[[ Input for this task, beginning ]]

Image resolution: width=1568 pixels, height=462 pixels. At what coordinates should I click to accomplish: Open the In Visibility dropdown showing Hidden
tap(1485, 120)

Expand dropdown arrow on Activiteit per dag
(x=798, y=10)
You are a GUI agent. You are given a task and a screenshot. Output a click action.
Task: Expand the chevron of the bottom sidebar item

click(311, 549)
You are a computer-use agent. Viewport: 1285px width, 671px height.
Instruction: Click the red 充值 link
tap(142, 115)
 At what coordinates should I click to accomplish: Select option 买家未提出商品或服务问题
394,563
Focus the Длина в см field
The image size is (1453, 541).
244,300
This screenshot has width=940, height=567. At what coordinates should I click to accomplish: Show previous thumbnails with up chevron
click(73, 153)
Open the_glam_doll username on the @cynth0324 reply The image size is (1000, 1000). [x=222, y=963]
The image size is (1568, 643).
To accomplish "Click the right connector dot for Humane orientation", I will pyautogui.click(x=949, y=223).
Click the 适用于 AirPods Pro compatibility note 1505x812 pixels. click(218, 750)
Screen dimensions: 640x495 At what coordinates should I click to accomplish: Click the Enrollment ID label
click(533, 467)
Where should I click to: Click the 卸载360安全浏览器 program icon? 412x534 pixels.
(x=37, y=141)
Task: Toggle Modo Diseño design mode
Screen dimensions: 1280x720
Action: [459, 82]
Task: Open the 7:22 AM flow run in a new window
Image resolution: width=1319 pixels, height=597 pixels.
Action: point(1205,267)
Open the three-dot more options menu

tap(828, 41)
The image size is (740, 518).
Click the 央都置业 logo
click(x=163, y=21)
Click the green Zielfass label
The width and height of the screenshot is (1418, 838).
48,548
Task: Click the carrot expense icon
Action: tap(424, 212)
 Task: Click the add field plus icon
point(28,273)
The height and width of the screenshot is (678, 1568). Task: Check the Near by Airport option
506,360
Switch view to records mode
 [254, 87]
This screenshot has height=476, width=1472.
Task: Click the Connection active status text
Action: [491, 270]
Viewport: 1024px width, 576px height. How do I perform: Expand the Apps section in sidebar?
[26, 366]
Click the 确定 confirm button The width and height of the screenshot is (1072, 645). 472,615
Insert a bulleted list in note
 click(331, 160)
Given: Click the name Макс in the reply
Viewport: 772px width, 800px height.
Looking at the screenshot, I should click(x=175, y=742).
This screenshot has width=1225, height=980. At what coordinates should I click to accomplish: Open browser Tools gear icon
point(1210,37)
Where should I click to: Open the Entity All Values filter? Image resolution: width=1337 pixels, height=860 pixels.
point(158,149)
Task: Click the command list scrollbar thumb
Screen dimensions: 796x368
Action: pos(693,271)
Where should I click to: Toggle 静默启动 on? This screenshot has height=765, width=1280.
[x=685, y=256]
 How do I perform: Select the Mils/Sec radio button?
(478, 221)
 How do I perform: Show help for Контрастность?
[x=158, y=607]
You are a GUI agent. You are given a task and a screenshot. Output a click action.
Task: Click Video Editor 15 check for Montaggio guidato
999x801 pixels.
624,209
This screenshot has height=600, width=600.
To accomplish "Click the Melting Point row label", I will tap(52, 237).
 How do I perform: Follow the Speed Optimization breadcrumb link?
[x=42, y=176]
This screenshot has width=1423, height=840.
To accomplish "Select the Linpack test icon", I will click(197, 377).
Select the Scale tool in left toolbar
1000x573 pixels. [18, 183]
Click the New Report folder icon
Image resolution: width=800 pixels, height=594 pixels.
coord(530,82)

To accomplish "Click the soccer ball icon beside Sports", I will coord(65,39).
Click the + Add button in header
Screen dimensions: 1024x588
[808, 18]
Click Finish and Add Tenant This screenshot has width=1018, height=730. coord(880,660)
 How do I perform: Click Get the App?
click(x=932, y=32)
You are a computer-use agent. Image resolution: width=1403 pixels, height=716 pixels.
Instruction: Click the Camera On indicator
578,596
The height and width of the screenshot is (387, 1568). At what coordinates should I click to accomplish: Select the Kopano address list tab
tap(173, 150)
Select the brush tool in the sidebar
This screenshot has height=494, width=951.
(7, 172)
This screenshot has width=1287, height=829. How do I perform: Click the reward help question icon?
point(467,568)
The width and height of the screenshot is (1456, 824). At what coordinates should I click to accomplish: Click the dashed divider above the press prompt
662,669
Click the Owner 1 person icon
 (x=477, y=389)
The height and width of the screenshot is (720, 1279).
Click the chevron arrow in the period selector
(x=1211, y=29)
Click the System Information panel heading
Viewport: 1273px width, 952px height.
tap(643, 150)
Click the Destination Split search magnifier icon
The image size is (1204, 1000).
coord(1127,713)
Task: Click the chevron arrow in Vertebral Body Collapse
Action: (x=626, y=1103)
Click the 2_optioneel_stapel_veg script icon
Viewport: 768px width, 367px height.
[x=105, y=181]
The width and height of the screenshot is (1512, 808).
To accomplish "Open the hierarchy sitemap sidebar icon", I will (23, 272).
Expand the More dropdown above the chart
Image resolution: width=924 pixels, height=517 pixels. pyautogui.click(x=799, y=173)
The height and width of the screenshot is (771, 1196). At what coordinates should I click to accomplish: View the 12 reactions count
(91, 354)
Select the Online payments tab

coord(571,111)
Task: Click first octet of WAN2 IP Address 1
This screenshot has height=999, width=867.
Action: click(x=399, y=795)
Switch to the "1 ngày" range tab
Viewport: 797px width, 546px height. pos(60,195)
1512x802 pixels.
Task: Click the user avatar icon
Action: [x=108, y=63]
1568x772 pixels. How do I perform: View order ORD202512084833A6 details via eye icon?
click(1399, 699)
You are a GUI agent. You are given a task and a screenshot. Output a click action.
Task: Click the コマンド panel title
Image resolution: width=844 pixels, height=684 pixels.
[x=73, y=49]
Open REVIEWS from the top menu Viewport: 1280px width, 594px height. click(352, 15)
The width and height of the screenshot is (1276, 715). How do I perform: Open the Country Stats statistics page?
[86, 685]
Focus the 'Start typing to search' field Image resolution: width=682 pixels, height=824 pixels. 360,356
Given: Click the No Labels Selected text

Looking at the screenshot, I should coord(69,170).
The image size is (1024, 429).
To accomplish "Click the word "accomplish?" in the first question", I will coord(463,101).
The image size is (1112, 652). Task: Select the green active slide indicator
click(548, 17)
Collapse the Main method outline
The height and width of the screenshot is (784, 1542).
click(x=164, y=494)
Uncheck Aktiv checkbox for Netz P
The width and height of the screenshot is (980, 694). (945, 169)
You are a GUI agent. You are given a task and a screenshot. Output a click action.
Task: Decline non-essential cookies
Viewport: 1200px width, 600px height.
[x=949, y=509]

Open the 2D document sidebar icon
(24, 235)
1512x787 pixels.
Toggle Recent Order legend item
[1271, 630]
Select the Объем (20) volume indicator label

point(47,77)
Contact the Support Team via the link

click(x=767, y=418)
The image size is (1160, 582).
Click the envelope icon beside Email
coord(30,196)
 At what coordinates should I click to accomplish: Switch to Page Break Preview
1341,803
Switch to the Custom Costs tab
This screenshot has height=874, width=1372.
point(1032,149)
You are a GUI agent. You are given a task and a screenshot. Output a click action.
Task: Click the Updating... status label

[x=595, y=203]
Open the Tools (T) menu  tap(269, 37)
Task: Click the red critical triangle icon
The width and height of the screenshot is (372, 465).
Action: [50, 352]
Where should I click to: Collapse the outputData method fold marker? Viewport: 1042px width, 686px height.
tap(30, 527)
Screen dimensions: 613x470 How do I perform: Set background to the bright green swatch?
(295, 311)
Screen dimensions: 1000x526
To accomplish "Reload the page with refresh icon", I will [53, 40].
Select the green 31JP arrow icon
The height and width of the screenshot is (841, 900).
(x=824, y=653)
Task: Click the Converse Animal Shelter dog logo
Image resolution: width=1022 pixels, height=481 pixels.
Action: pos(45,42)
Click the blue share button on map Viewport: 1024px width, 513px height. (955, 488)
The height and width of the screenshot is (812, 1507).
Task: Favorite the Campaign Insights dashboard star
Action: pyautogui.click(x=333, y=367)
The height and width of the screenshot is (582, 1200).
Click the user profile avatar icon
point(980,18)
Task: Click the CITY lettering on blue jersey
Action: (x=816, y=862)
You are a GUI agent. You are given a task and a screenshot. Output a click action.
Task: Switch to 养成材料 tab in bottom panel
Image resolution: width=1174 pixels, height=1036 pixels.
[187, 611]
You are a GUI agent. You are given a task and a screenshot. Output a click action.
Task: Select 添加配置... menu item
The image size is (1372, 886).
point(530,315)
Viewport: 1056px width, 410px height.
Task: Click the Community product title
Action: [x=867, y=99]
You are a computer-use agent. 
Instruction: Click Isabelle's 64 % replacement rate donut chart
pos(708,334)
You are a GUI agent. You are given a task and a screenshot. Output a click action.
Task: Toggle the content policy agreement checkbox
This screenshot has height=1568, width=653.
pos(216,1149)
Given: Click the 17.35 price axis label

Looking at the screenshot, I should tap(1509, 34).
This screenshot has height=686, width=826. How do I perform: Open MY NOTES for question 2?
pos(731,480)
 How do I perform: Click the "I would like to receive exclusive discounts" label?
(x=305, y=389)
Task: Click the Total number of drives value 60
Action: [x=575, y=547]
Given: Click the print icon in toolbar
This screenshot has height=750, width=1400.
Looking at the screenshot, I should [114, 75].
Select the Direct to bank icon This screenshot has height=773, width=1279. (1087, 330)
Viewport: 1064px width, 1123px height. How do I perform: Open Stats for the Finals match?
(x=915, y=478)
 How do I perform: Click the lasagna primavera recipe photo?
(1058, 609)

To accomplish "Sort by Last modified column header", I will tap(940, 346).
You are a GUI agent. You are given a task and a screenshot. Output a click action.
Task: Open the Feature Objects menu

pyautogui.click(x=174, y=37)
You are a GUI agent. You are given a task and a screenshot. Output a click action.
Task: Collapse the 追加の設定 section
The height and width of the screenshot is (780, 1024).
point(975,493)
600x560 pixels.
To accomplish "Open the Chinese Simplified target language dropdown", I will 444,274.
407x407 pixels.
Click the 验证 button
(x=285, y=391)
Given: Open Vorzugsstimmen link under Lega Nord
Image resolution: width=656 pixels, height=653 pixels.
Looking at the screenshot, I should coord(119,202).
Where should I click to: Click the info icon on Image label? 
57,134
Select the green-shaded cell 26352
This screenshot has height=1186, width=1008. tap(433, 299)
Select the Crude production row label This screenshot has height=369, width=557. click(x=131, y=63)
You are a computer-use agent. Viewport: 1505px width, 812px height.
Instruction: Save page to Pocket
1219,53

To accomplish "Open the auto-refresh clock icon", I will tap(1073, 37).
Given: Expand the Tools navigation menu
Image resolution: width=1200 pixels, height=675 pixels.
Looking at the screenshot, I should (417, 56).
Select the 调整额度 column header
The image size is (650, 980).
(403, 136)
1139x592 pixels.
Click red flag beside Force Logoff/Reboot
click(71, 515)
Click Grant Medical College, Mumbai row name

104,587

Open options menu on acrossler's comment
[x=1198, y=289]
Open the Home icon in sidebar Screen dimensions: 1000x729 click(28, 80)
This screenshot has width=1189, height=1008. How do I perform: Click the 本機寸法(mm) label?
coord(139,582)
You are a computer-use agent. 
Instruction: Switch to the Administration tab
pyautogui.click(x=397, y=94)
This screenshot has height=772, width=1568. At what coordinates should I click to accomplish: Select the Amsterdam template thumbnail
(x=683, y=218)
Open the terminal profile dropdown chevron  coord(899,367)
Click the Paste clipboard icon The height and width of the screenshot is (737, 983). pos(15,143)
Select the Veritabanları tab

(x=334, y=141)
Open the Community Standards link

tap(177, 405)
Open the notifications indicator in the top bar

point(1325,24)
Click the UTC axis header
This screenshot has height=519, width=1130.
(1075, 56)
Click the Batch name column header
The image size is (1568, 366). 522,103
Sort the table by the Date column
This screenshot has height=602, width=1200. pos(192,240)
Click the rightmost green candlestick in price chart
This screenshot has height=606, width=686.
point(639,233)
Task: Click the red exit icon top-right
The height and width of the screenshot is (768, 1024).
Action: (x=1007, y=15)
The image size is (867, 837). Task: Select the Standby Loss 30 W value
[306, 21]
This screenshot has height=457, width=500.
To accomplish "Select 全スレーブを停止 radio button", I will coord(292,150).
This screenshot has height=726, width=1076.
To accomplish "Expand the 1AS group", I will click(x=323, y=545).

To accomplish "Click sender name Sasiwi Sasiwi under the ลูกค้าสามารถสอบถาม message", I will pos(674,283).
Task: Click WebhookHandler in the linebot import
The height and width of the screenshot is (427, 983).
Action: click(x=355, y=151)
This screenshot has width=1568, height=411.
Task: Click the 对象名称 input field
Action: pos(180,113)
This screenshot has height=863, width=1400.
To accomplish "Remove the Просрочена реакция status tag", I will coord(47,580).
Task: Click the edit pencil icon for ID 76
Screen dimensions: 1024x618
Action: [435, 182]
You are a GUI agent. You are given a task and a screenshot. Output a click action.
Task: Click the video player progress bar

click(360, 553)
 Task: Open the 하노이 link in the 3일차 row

[[ Input for this task, end ]]

Print again the lines of the entries above that fall between the line holding "The height and width of the screenshot is (387, 1568)." and the line holding "Open REVIEWS from", inclusive, exactly as they stand.

▶ _Reply to the exercise_
The height and width of the screenshot is (387, 1568). At what coordinates should I click to accomplish: Select the Kopano address list tab
tap(173, 150)
Select the brush tool in the sidebar
This screenshot has height=494, width=951.
(7, 172)
This screenshot has width=1287, height=829. How do I perform: Click the reward help question icon?
point(467,568)
The width and height of the screenshot is (1456, 824). At what coordinates should I click to accomplish: Click the dashed divider above the press prompt
662,669
Click the Owner 1 person icon
 (x=477, y=389)
The height and width of the screenshot is (720, 1279).
Click the chevron arrow in the period selector
(x=1211, y=29)
Click the System Information panel heading
Viewport: 1273px width, 952px height.
tap(643, 150)
Click the Destination Split search magnifier icon
The image size is (1204, 1000).
coord(1127,713)
Task: Click the chevron arrow in Vertebral Body Collapse
Action: (x=626, y=1103)
Click the 2_optioneel_stapel_veg script icon
Viewport: 768px width, 367px height.
[x=105, y=181]
The width and height of the screenshot is (1512, 808).
To accomplish "Open the hierarchy sitemap sidebar icon", I will (23, 272).
Expand the More dropdown above the chart
Image resolution: width=924 pixels, height=517 pixels. pyautogui.click(x=799, y=173)
The height and width of the screenshot is (771, 1196). At what coordinates should I click to accomplish: View the 12 reactions count
(91, 354)
Select the Online payments tab

coord(571,111)
Task: Click first octet of WAN2 IP Address 1
This screenshot has height=999, width=867.
Action: click(x=399, y=795)
Switch to the "1 ngày" range tab
Viewport: 797px width, 546px height. pos(60,195)
1512x802 pixels.
Task: Click the user avatar icon
Action: [x=108, y=63]
1568x772 pixels. How do I perform: View order ORD202512084833A6 details via eye icon?
click(1399, 699)
You are a GUI agent. You are given a task and a screenshot. Output a click action.
Task: Click the コマンド panel title
Image resolution: width=844 pixels, height=684 pixels.
[x=73, y=49]
Open REVIEWS from the top menu Viewport: 1280px width, 594px height. click(352, 15)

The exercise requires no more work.